- **ENTRIES SHOWN**

-=-=-=-=-

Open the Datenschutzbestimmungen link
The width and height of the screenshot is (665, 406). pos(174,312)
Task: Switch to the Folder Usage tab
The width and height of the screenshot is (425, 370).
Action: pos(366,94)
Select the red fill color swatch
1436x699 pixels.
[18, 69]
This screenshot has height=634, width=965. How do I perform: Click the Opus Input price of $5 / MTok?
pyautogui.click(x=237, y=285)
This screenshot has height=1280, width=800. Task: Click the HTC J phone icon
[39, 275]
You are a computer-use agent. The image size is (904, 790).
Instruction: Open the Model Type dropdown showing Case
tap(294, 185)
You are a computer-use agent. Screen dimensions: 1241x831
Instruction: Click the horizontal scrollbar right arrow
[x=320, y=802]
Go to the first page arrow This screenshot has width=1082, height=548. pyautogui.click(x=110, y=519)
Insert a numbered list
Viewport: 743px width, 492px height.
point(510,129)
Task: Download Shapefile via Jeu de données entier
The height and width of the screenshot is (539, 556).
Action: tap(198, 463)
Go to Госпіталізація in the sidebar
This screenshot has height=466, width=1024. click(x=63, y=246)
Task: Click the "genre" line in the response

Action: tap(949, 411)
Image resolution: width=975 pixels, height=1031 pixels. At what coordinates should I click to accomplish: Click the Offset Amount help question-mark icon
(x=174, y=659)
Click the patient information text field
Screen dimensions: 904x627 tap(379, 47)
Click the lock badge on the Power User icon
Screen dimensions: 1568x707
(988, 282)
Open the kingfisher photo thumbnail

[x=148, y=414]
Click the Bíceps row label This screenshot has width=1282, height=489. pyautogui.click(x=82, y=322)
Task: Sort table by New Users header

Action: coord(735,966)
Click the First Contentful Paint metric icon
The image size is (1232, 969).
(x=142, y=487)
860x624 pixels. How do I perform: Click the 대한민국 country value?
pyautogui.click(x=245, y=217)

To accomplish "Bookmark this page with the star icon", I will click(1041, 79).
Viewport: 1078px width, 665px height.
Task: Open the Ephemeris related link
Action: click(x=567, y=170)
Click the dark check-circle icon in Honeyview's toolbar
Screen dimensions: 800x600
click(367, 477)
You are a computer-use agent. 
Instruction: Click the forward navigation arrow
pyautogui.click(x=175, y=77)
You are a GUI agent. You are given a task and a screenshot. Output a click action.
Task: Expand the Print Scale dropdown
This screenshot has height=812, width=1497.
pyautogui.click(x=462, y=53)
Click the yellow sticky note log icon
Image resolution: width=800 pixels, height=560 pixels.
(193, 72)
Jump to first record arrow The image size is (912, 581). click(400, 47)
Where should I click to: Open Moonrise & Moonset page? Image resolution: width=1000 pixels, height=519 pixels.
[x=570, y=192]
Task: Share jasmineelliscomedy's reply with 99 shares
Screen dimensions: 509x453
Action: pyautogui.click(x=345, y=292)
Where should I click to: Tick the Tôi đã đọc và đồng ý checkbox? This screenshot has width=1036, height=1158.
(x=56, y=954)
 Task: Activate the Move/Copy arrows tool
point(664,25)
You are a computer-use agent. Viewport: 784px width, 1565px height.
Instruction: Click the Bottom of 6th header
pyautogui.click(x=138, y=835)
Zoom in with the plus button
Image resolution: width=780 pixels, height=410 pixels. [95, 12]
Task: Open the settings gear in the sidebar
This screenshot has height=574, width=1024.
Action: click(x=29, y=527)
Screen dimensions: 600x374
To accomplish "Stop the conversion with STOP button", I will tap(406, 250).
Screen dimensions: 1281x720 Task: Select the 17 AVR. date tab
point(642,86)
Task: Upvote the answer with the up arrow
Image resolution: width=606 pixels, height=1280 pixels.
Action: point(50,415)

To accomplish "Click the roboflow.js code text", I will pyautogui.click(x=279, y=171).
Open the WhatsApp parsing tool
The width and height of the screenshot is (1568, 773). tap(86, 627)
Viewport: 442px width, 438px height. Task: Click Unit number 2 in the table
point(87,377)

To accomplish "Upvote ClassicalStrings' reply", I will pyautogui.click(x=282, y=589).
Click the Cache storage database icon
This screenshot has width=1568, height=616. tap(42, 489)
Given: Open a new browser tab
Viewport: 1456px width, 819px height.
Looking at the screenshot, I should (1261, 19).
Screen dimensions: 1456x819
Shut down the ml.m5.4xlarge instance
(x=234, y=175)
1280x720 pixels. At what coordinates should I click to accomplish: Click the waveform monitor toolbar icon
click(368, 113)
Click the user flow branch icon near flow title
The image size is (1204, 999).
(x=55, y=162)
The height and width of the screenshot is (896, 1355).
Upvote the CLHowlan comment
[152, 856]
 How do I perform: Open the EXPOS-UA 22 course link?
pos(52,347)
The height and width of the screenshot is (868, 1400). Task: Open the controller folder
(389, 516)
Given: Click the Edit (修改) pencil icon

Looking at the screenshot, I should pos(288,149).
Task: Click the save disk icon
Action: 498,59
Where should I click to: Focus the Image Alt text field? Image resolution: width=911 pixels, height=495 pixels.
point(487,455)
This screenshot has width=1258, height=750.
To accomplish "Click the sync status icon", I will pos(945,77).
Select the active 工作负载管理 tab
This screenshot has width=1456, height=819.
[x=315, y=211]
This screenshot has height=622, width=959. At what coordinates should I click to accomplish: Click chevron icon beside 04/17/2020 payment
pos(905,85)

-=-=-=-=-

- **WHAT IS EXPECTED**
Render the lines starting with the one that contains "Click the dark" and going on through the one that contains "[x=570, y=192]", both included, as a Markdown table. Use a column named Index for the row number and a column named Text for the line, and leave out blank lines.

- **WRITTEN RESPONSE**
| Index | Text |
|---|---|
| 1 | Click the dark check-circle icon in Honeyview's toolbar |
| 2 | Screen dimensions: 800x600 |
| 3 | click(367, 477) |
| 4 | You are a computer-use agent.  |
| 5 | Instruction: Click the forward navigation arrow |
| 6 | pyautogui.click(x=175, y=77) |
| 7 | You are a GUI agent. You are given a task and a screenshot. Output a click action. |
| 8 | Task: Expand the Print Scale dropdown |
| 9 | This screenshot has height=812, width=1497. |
| 10 | pyautogui.click(x=462, y=53) |
| 11 | Click the yellow sticky note log icon |
| 12 | Image resolution: width=800 pixels, height=560 pixels. |
| 13 | (193, 72) |
| 14 | Jump to first record arrow The image size is (912, 581). click(400, 47) |
| 15 | Where should I click to: Open Moonrise & Moonset page? Image resolution: width=1000 pixels, height=519 pixels. |
| 16 | [x=570, y=192] |